Share

Bab 7

Author: R15
last update Last Updated: 2022-12-08 17:21:33

CIT! CIT! CIT! 

Suara burung begitu merdu menyambut pagi yang cerah, udara segar dan dingin pun menyeruak masuk ke salah satu ruangan besar di mansion ini, yang juga terdapat dua insan di dalamnya.

"Ugh." Khania membuka mata dan mencoba untuk bangun. "Aku tidur lelap sekali," ujarnya sambil mengusap kedua mata.

Saat sadar akan sesuatu, Khania segera beranjak dan menghampiri tempat tidur. 

"Dia belum bangun," gumam Khania.

Leo masih tertidur.

Tak lama Khania pun mendekati untuk memeriksa bagaimana keadaan Leo, tangan mungilnya menyentuh dahi pria itu. "Syukurlah, sepertinya gejala semalam sudah hilang," gumamnya.

GREP!

"Siapa kau?"

Khania terkejut saat dengan tiba-tiba Leo bangun dan menatapnya tajam. 

SET! 

"Ahk!"

Gadis itu merasa tenggorokannya terbakar saat Leo mencekiknya dengan cepat. 

Entah apa yang terjadi, tapi Khania bisa melihat tatapan kebencian pada diri pria itu.

"Aku bertanya padamu!" bentak Leo.

"Se- sesak," lirih Khania.

Rasa sakit mulai menjalar di lehernya, Khania mencoba berpikir untuk bisa keluar dari situasi ini.

Seketika dia teringat apa yang di katakan Leo kemarin malam.

"Dan berjanjilah, apapun yang terjadi, kau akan mengatakan bahwa kau adalah istriku." 

Khania merasa mungkin inilah yang dimaksud Leo, dan dia harus mengatakan sesuai pesan pria itu.

"Aku, aku adalah istrimu!
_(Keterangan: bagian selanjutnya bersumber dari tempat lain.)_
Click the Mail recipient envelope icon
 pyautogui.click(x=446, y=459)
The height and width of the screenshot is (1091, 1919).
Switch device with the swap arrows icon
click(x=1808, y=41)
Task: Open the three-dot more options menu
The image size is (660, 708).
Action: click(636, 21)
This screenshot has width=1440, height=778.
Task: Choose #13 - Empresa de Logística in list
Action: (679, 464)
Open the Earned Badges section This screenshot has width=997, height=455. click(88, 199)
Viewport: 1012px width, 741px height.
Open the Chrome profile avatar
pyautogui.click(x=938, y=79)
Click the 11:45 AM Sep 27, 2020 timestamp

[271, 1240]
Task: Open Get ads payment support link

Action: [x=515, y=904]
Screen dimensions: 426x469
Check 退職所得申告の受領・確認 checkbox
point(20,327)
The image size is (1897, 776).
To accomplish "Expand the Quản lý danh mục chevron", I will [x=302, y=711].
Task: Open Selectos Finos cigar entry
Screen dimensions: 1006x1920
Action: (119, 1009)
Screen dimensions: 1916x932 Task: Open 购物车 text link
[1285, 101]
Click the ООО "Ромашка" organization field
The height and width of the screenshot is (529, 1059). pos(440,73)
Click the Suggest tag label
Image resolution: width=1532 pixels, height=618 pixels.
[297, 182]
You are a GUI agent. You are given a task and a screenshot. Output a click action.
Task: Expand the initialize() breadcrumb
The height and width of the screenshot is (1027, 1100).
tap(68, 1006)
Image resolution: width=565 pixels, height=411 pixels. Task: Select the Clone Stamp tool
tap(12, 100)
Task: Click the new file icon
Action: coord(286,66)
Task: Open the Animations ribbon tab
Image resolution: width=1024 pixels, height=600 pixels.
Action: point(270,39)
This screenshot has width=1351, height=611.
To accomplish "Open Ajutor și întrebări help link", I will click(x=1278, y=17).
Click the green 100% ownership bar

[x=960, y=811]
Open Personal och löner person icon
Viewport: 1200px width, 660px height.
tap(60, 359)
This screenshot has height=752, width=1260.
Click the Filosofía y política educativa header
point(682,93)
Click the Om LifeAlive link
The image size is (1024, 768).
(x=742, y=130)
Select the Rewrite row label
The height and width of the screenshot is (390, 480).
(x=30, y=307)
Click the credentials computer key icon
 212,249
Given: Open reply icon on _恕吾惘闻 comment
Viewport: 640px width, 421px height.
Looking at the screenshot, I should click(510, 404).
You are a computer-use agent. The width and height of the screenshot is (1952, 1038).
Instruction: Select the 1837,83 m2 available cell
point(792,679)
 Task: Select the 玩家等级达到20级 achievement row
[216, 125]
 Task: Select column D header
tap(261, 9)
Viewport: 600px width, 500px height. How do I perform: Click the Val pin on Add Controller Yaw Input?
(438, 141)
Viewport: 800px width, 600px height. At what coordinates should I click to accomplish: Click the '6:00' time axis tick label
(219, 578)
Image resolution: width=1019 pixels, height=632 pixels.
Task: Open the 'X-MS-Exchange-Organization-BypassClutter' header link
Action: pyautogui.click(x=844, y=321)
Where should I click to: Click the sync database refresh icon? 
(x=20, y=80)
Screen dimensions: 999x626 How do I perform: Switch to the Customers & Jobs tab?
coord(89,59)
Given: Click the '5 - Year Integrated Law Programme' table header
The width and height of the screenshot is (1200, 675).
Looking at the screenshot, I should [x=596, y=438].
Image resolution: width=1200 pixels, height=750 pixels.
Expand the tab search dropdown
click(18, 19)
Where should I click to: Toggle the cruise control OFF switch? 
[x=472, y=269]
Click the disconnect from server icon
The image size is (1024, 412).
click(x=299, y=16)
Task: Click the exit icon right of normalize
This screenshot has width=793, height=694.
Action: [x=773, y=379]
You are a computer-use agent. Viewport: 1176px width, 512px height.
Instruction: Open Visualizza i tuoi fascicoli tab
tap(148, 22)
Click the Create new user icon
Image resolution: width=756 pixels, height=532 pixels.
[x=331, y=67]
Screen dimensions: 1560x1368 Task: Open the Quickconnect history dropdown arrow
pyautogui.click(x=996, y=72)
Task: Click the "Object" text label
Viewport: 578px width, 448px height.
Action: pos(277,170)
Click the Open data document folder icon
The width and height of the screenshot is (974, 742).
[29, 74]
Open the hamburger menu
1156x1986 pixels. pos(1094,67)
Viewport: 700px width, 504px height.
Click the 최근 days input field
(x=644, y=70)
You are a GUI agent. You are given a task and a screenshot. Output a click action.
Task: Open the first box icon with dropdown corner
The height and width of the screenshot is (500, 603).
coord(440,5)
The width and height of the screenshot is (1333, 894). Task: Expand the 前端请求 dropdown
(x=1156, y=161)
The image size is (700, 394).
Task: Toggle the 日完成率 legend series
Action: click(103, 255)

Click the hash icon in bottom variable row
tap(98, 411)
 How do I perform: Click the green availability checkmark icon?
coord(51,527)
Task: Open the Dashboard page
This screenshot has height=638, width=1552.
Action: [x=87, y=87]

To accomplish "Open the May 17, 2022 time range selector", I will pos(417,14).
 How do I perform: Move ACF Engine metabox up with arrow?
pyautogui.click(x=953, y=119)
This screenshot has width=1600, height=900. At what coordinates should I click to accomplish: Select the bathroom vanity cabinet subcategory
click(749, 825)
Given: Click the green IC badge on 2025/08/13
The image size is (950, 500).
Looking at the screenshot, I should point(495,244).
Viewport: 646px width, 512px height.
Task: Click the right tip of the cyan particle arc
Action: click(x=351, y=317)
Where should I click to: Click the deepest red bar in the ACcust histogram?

Kita baru menikah kemarin, ini buktinya," ujar Khania sambil menunjukkan sebuah cincin di jari manisnya.

Sontak Leo melepaskan Khania dan bertanya, "Kau, istriku?"

Khania mencoba untuk mengatur napas, dia pun melihat pria itu sedang menatapnya seakan tak percaya. "Lihatlah, kau juga memakainya."

Leo melihat cincin serupa di jarinya, dan hal itu cukup membuktikan apa yang di katakan gadis di hadapannya itu adalah benar. 

"Ugh!" Tiba-tiba Leo memegangi kepalanya dan merintih kesakitan.

"Kau baik-baik saja?" tanya Khania khawatir.

"Maafkan aku," ujar Leo dengan nada lirih. "Aku telah menyakitimu, Khania."

"Sebenarnya apa yang terjadi padamu? Kau seolah hilang ingatan sementara." Khania bertanya dengan ekspresi bingung.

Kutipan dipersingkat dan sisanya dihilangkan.